* What you have to do *
Return every line of the data below exactly, but do not include the images.

————————

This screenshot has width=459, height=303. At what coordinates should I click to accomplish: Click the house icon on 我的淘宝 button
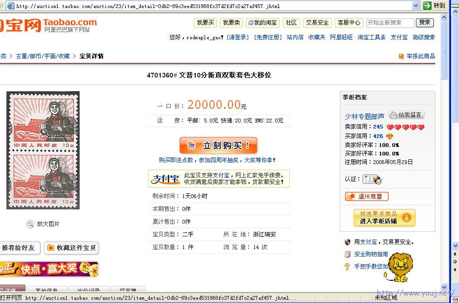[250, 22]
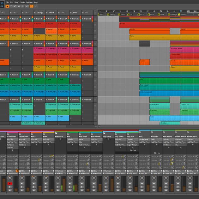Viewport: 199px width, 199px height.
Task: Mute the Bass mixer channel
Action: pyautogui.click(x=142, y=190)
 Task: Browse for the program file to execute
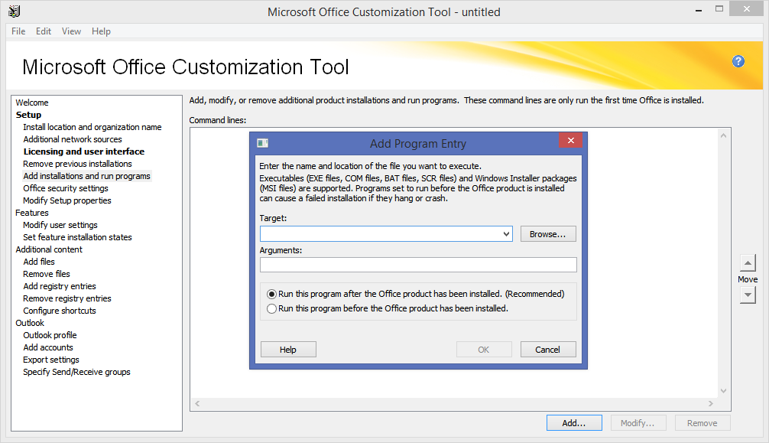click(548, 233)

————————

* Response *
This screenshot has width=459, height=303. At what coordinates should I click to accomplish: Click the house icon on 我的淘宝 button
[250, 22]
Viewport: 199px width, 199px height.
Task: Mute the Bass mixer channel
Action: pyautogui.click(x=142, y=190)
 Task: Browse for the program file to execute
click(548, 233)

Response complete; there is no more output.